◆ EXCERPT
*** Begin section ***

The concert will also include Part II of Frederic Rzweski’s minimalist masterpiece, Attica (1972), composed in the wake of the 1971 upstate New York prison rebellion and scored for narrator and open ensemble, as well as selected movements from Olivier Messiaen’s Quartet for the End of Time (1941), composed and first performed in the prisoner-of-war camp of Görlitz, Germany. In addition, the concert will feature two former inmates Charles Grosso and Alberto Duque, narrating their stories live with music improvisation.
 
ABOUT THE ARTISTS:
 
Ensemble Pi, a socially conscious new-music group founded in 2002, features composers whose work seeks to open a dialogue between ideas and music on some of the world’s current and critical issues. For twenty years, Ensemble Pi has presented an annual Peace Project concert, commissioning new works and collaborating with visual artists, writers, actors and journalists such as William Kentridge, Naomi Wolf and David Riker. The ensemble was in residence for four American music festivals presented by the American Composers Alliance and now collaborates with the APNM. Symphony Space presented Ensemble Pi in birthday celebrations for composers Gunther Schuller and Krzysztof Penderecki. A multi-year collaboration with composer Elias Tanenbaum resulted in a CD of his chamber music, Keep Going, released by Parma Recordings in 2010 and reviewed by Gramophone as “a touching tribute to Elias Tanenbaum that is played with conviction and verve.” It was followed by a second CD of the music Laura Kaminsky, “played with warmth and variety” (American Record Guide). Ensemble Pi is currently working on its third CD. www.ensemble-pi.org
 
Growing up in Jamaica, Queens, AJ was exposed to the East Coast greats and was surrounded by gospel music sung by his family. After years of jokingly freestyling with his father and his friends, AJ stepped into his passion during his high school years. As a vocal major, he began to experience vocal issues that made him self-conscious because he didn’t see himself suitable for what was taught (opera, musical theater, jazz and classical music). It was during this time that AJ decided he would tell stories painting his own perspective though a personal use of lyricism. In NYC, there is a large dichotomy of the have and have nots, and AJ found himself in-between the lines in most situations. Still pursuing his passion for music, he went to college in D.C., where he began to gain the confidence and traction to continue on this journey. He approaches every track from an acute understanding that with every song he wants to make you feel emotions. Delivering his songs through witty metaphors, detailed narration, and memorable melodies, AJ knows he has a message that the People need to hear.

*** End section ***

◆ DATA EXTRACT

*** Begin section ***

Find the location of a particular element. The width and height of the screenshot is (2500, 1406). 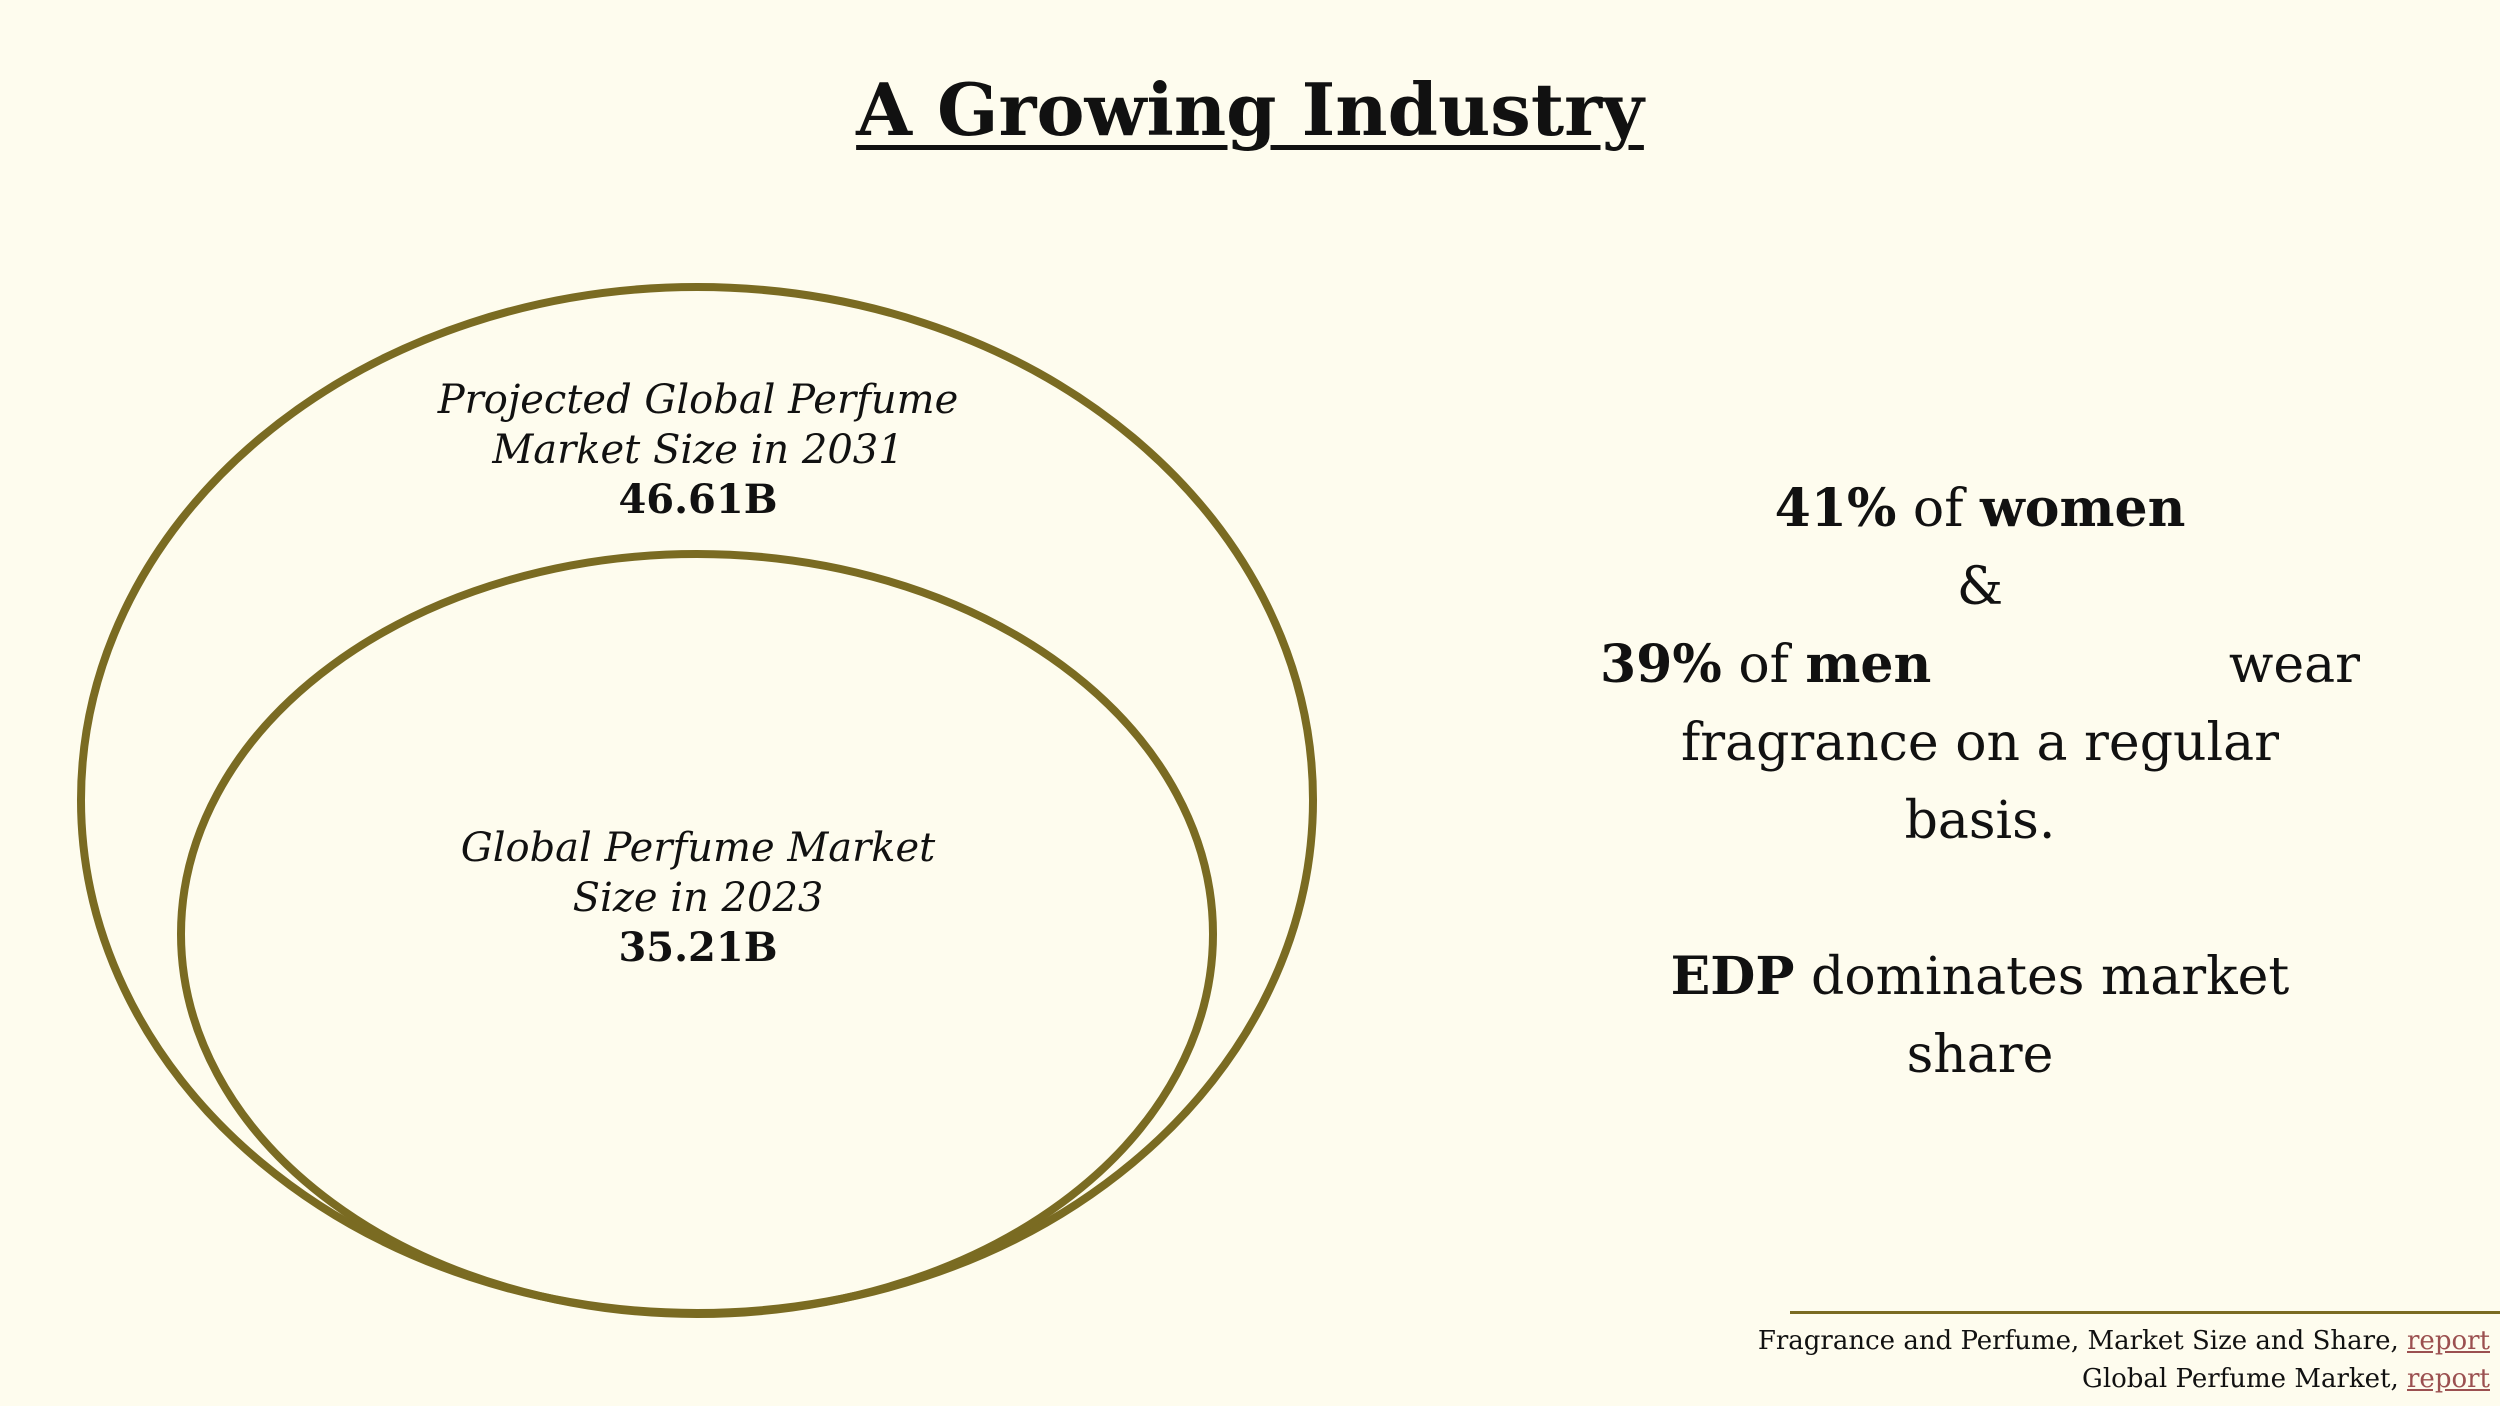

women-word: women is located at coordinates (2083, 508).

*** End section ***

◆ TASKS TO CARRY OUT
**1)** Reproduce the passage of the concert announcement between "The concert will also" and "with music improvisation.", inclusive.
**2)** In the concert announcement, which label released Ensemble Pi's CD of Elias Tanenbaum's chamber music?

◆ SOLUTIONS TO THE EXERCISE
**1)**
The concert will also include Part II of Frederic Rzweski’s minimalist masterpiece, Attica (1972), composed in the wake of the 1971 upstate New York prison rebellion and scored for narrator and open ensemble, as well as selected movements from Olivier Messiaen’s Quartet for the End of Time (1941), composed and first performed in the prisoner-of-war camp of Görlitz, Germany. In addition, the concert will feature two former inmates Charles Grosso and Alberto Duque, narrating their stories live with music improvisation.

**2)** Parma Recordings